L’intreccio probabilmente era l’espressione dei sentimenti che danzano continuamente nella nostra esistenza,spesso adagiati in un cantuccio del nostro essere, i colori massima espressione della varietà delle emozioni. A volte prevalgono contrasti di nero e bianco che esprimono le contraddizioni della nostra vita, ma ugualmente prendono forma e divengono anch’essi capolavori.

Cara zia Giovanna, tu hai hai saputo comunicare a modo tuo la bellezza della vita, ma anche la sua asprezza. Spesso racchiudevi una malinconia che raramente mettevi in luce. Sei vissuta all’ombra e la tua inquietudine ti ha caratterizzato fino alla fine. Hai saputo contenere nello scrigno dei tuoi sentimenti il dolore che la vita inevitabilmente dà. La tua chiusura. che con il passare del tempo aumentava sempre più imprigionando i tuoi sentimenti più nobili, a volte buttava fuori rabbia e dolore. La tua sofferenza fisica ti ha inchiodata e in qualche modo ti ha anche isolata dal resto del mondo. Era dolce il tuo sguardo e allo stesso tempo sfuggevole, eppure riuscivi ad intercettare raggi ed il tuo ingegno li trasformava in opere d’arte.

I tuoi bellissimi capolavori allietano ancora i vicini ma anche persone che abitano luoghi lontani. Ogni tuo cesto racconta fatica e voglia di vivere, ma la tua vera ricchezza l’hai svelata a pochi,così come la tua generosità d’animo. Molti l’hanno capita ma pochi hanno saputo mostrarti gratitudine e apprezzamento. La tua severità era sopratutto rivolta a te stessa, troppo esigente e scrupolosa fino al punto che soffrivi in silenzio e sapevi dignitosamente andare avanti con il tuo compagno di viaggio qual’era il dolore.

* **Esercizio scritto**: Scrivi il seguito del testo dedicato a zia Giovanna, partendo subito dopo l'ultima frase riportata.

* **Record forniti**:
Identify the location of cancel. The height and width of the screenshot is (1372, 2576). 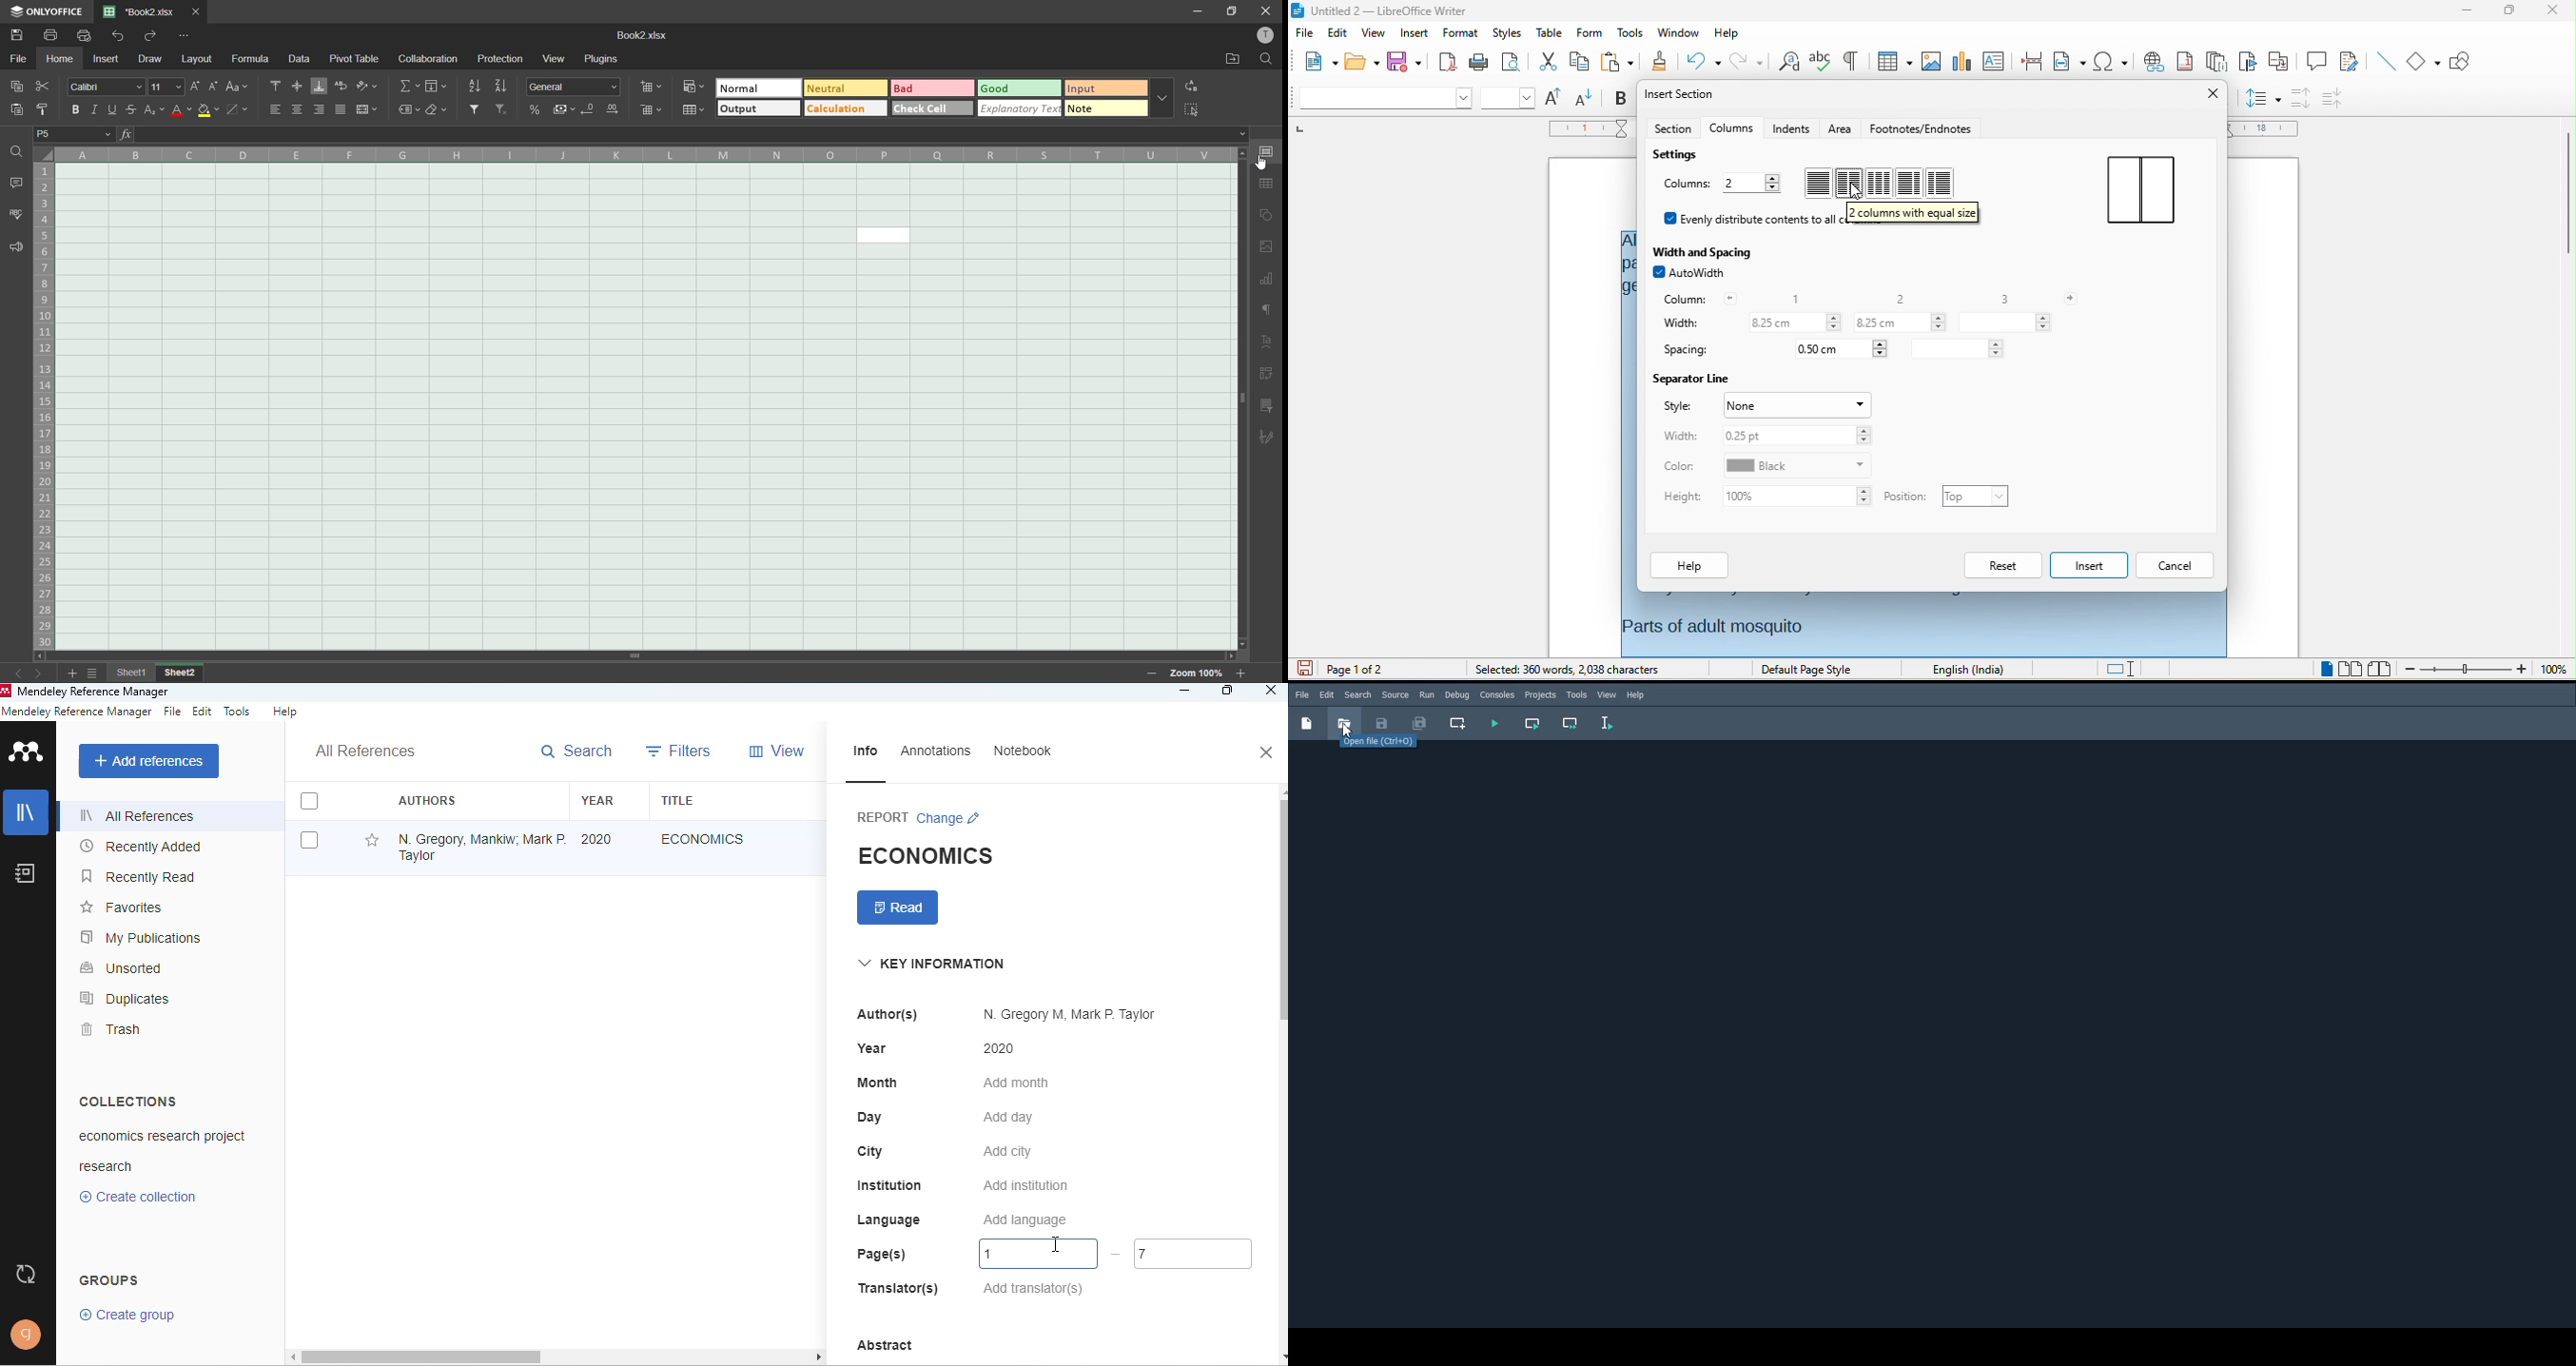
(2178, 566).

--

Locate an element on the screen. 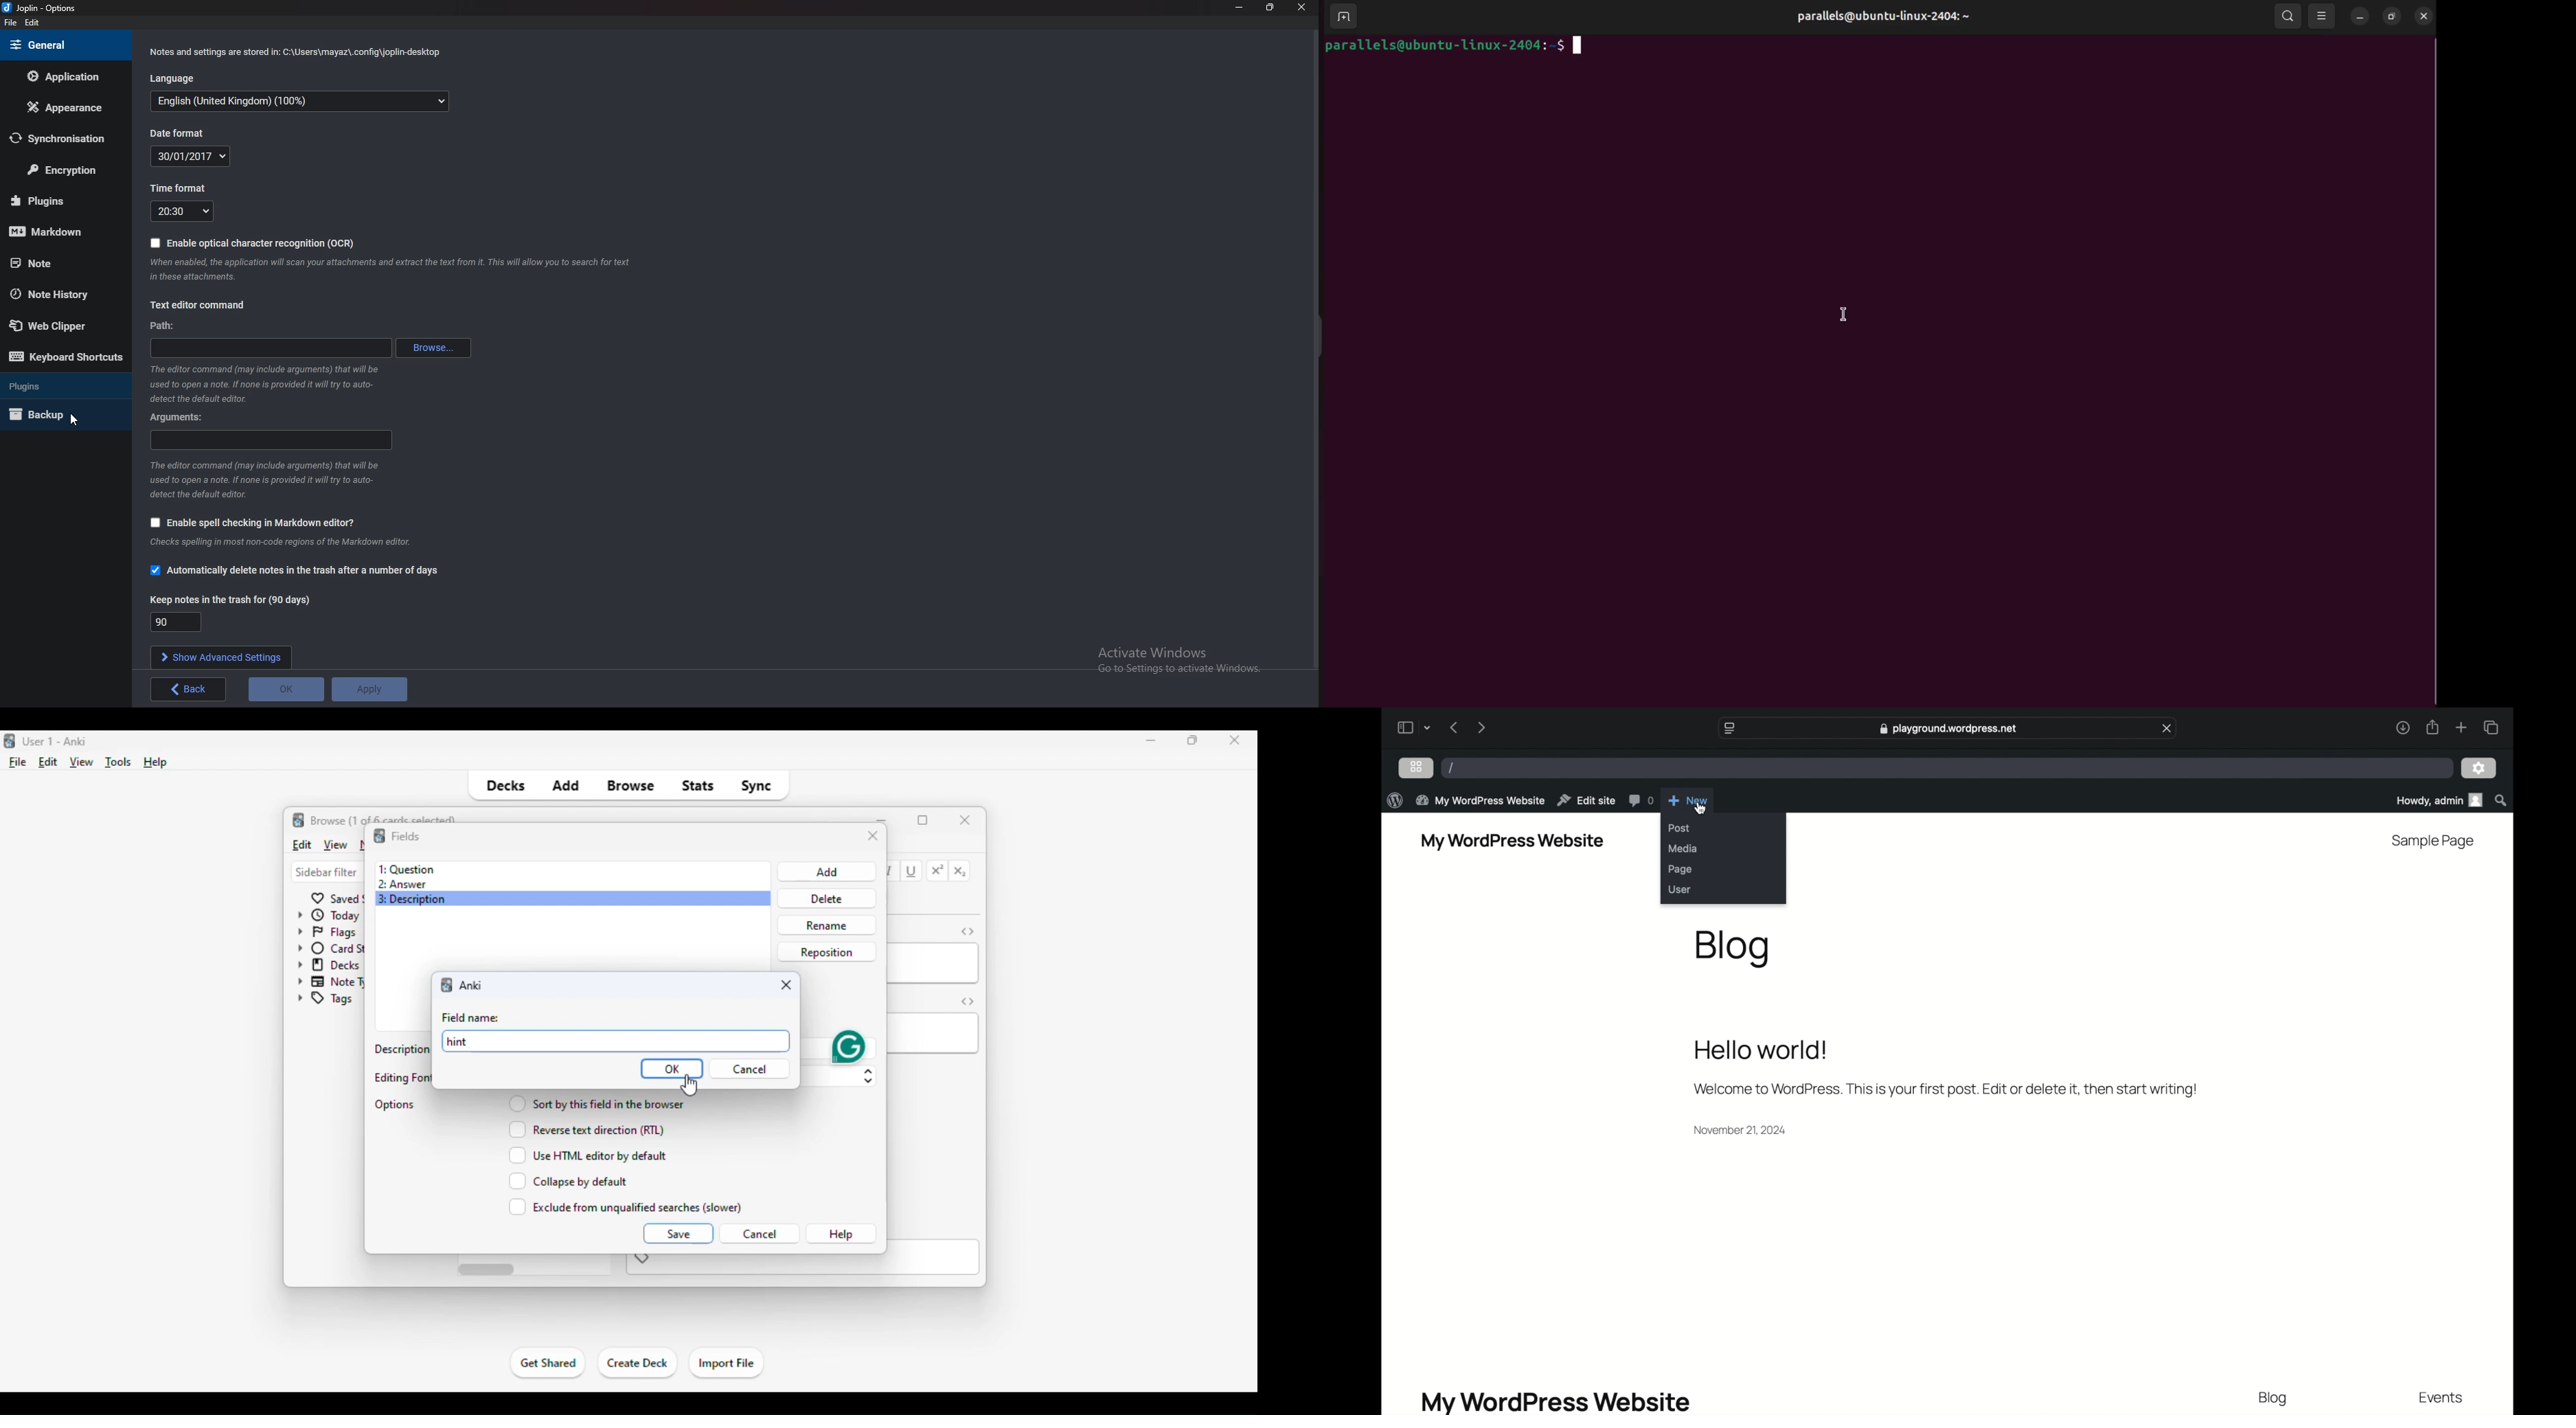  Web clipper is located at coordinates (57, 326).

* **Risposta al compito**:
Viene di rassomigliarti ad una farfalla, ma ripiegata su se stessa. Una bella farfalla variopinta alla quale l’estrema fragilità ha impedito di volare per raggiungere la libertà tanto desiderata. In questi ultimi anni della tua vita non solo non hai aperto le ali, ma sei rientrata nel tuo antico bozzolo,incapace di reagire alla vita. Vivevi lentamente e stancamente, forse adirata con la vita ma sopratutto con te stessa per non essere riuscita ad aprirti alla vita stessa.

Nonostante i tentativi, mi viene da pensare che non lasciavi fluire verso di te l’amore che gli altri provavano. Col tempo ti eri costruita una corazza emotiva sempre più spessa che impediva agli altri di raggiungerti. Hai avuto vicino un marito e dei figli che ti hanno amata fino all’ultimo.

I tuoi figli che tu adoravi dal profondo del tuo cuore e che consideravi doni. Quanta sofferenza patita nel non riuscire a comunicare la speranza nella vita. Tuttavia, hai comunicato loro la voglia di lottare e la lotta fa sperare. La tua vita è stata sempre una lotta, con battaglie vinte e altre perse .

Mi confidavi spesso le tue inquietudini, i tuoi limiti che avresti voluto superare,la tua incapacità di manifestarti per quello che eri realmente. Io mi sentivo onorata della fiducia che riponevi in me. Mi sono sempre sentita amata da te,anche quando mi davi le dritte ed eri severa. Avresti voluto urlare la tua voglia di vivere in pienezza, avresti voluto urlare l’amore per i tuoi figli ma lo nascondevi gelosamente nel tuo cuore. Tutti e quattro erano per te preziosi e li custodivi dentro di te.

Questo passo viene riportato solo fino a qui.